Project Summary Pyroptosis is a program of cell death involved in the pathogenesis of leading global causes of mortality. Caspase-1 family proteases initiate pyroptosis by releasing the pore-forming portion of gasdermin D, which inserts into the plasma membrane leading to cell lysis. Cellular factors released during pyroptotic lysis cause local and systemic pathology, but processes regulating gasdermin D pore formation and lysis are not well understood. We recently identified the neurosteroid pregnenolone sulfate as a novel inhibitor of pyroptotic lysis, but its mechanism of action is not yet known. Neurosteroids including pregnenolone sulfate have a lipophilic backbone and interact with plasma membrane proteins and lipids, suggesting the hypothesis that these molecules may disrupt formation of gasdermin D pores. This proposal aims to understand how pregnenolone sulfate prevents pyroptotic lysis and determine whether other steroids share this activity. Our preliminary data demonstrate that pregnenolone sulfate prevents lysis during pyroptosis without affecting upstream activation of inflammasomes or caspase-1. The experiments outlined in this proposal will test the hypothesis that pregnenolone sulfate affects pore formation during pyroptosis and assess gasdermin D cleavage, plasma membrane localization and oligomerization. We will also address the alternative hypotheses that pregnenolone sulfate may regulate cell volume to prevent lysis or potentiate membrane repair processes. Together, the results of these experiments will inform a precise molecular understanding of the mechanism of action and reveal a novel strategy to disrupt pyroptotic lysis. The steroid backbone is shared by a large number of molecules, each with specific biological activities. Our preliminary data suggest that there may be molecular determinants for steroid inhibition of pyroptotic lysis, as a related steroid demonstrates reduced potency. We will test a rationally selected library of structurally distinct steroids for the ability to prevent pyroptotic lysis. These experiments will determine whether endogenous steroids demonstrate potency consistent with potential physiologic relevance. In addition, these results will identify the structure-activity relationship for inhibition of pyroptotic lysis to facilitate development of potent and specific molecules and define a new paradigm for disease intervention.

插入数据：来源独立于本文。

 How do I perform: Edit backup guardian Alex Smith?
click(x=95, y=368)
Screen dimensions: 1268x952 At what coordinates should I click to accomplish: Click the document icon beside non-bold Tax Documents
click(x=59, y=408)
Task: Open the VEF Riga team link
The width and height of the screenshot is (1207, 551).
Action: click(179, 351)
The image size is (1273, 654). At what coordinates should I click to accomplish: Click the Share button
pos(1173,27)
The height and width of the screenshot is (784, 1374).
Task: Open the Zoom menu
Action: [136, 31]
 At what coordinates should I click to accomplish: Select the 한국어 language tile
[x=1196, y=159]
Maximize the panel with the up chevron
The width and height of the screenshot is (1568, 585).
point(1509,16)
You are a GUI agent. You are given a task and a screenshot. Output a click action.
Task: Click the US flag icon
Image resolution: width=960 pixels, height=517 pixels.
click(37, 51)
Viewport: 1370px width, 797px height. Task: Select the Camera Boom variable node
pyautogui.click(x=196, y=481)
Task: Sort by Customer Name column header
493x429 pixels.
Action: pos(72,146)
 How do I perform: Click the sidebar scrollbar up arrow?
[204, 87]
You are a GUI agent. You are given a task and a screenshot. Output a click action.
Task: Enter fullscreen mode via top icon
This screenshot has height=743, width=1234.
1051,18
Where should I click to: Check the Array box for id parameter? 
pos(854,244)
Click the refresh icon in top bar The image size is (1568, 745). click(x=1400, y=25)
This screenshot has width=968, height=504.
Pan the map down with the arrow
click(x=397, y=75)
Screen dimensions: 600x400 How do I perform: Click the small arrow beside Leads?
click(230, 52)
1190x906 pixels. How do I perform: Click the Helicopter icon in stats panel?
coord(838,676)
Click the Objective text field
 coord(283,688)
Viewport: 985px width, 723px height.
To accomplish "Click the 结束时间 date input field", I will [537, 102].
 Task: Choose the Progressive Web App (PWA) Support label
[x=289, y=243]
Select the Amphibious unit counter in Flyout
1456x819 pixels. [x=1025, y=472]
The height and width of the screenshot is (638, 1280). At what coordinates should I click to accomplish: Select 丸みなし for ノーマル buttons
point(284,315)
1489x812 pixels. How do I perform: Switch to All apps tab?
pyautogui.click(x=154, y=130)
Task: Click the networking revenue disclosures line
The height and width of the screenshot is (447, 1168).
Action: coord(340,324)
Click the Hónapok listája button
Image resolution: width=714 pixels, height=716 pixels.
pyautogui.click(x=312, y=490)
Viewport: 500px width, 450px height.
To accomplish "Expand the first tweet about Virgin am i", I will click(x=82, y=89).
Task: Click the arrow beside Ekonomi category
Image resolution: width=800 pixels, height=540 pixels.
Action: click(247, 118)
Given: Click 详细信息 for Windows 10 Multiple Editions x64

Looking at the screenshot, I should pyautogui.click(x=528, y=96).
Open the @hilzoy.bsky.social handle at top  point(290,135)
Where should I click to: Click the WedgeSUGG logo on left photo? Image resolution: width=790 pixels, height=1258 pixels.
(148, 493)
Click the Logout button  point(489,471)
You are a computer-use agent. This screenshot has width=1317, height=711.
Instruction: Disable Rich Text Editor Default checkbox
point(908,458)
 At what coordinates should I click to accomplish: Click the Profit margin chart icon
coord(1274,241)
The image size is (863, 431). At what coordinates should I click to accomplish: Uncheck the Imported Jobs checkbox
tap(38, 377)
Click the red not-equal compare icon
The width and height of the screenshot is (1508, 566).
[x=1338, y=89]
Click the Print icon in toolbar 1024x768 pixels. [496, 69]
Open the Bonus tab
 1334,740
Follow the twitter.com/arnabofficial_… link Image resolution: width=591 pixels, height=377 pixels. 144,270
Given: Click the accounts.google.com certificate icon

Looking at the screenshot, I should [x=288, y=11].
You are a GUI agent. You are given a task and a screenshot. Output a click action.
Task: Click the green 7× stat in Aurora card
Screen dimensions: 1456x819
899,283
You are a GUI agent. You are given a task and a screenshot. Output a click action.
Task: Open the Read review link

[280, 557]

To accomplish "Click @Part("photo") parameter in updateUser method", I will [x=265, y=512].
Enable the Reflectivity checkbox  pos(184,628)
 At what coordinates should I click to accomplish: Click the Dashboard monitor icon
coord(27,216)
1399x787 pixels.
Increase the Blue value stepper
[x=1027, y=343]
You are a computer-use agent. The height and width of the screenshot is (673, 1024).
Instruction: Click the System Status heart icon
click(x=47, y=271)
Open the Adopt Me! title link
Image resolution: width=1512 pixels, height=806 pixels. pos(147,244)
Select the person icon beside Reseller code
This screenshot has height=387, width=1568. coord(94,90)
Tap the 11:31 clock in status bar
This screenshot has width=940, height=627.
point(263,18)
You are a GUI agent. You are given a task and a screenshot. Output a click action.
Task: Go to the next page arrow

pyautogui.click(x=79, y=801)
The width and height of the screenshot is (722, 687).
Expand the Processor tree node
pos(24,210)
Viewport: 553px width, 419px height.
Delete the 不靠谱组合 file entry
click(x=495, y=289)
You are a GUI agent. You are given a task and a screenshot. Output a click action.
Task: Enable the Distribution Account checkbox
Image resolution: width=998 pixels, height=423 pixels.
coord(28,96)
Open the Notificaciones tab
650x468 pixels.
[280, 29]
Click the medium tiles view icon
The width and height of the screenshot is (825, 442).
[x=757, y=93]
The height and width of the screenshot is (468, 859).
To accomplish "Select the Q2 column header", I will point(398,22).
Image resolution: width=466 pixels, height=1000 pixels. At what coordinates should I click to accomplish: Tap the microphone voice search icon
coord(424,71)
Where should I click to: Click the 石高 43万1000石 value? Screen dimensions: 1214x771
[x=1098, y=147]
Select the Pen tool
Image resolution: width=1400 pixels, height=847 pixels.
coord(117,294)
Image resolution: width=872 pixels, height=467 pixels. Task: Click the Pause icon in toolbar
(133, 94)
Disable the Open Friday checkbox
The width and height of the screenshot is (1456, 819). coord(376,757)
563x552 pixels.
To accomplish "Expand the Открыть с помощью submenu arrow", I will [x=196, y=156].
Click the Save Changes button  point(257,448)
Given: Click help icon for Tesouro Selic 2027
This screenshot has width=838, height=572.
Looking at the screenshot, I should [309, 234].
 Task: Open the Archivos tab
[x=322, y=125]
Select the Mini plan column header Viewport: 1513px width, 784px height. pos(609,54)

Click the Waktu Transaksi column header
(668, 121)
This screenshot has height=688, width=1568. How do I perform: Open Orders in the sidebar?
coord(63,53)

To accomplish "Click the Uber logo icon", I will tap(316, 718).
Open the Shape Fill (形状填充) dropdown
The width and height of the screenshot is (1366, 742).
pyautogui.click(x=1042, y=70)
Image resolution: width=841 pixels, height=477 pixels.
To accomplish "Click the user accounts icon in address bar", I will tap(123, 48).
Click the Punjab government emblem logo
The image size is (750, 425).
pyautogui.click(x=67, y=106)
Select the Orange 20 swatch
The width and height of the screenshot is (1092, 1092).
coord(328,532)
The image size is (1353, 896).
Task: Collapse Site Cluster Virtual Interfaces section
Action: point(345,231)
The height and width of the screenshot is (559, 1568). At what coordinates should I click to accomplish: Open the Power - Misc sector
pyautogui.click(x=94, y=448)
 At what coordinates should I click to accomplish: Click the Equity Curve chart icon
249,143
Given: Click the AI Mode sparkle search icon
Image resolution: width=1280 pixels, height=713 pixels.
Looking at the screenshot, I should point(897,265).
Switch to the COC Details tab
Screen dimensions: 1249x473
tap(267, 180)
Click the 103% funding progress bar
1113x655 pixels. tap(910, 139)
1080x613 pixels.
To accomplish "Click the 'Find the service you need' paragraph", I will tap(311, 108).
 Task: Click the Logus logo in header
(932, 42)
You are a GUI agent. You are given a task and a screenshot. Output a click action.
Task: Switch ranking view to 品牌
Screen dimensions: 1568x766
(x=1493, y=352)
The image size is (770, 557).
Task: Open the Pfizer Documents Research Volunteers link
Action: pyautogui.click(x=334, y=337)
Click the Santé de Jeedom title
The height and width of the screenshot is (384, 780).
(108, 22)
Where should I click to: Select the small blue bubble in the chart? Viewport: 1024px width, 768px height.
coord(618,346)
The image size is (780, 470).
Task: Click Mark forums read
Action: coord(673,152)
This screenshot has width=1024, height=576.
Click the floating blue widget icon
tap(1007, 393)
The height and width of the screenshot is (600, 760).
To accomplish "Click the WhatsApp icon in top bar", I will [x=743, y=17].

项目概要 细胞焦亡是一种细胞死亡程序，涉及全球主要死亡原因的发病机制。 Caspase-1 家族蛋白酶通过释放 Gasdermin D 的成孔部分来启动细胞焦亡，该部分 插入质膜导致细胞裂解。焦亡裂解过程中释放的细胞因子 局部和全身病理学，但调节gasdermin D孔形成和溶解的过程并不好 明白了。我们最近发现神经类固醇孕烯醇酮硫酸盐是一种新型焦亡抑制剂 裂解，但其作用机制尚不清楚。包括孕烯醇酮硫酸盐在内的神经类固醇具有 亲脂性主链并与质膜蛋白和脂质相互作用，提出以下假设： 这些分子可能会破坏 Gasdermin D 孔的形成。该提案旨在了解如何 孕烯醇酮硫酸盐可防止焦亡裂解并确定其他类固醇是否具有这种活性。 我们的初步数据表明，孕烯醇酮硫酸盐可防止细胞焦亡过程中的裂解，而不影响 炎症小体或 caspase-1 的上游激活。本提案中概述的实验将测试 孕烯醇酮硫酸盐影响焦亡过程中孔形成的假设并评估gasdermin D 裂解、质膜定位和寡聚化。我们还将讨论替代假设 孕烯醇酮硫酸盐可以调节细胞体积以防止裂解或增强膜修复过程。 总之，这些实验的结果将有助于对分子机制的精确理解。 行动并揭示了一种破坏焦亡裂解的新策略。 类固醇骨架由大量分子共享，每个分子都具有特定的生物活性。我们的 初步数据表明，类固醇抑制焦亡裂解可能存在分子决定因素， 相关类固醇的效力降低。我们将测试合理选择的结构不同的库 类固醇具有防止焦亡溶解的能力。这些实验将确定内源性是否 类固醇的效力与潜在的生理相关性一致。此外，这些结果将 确定抑制焦亡裂解的结构-活性关系，以促进有效和有效的开发 特定分子并定义疾病干预的新范式。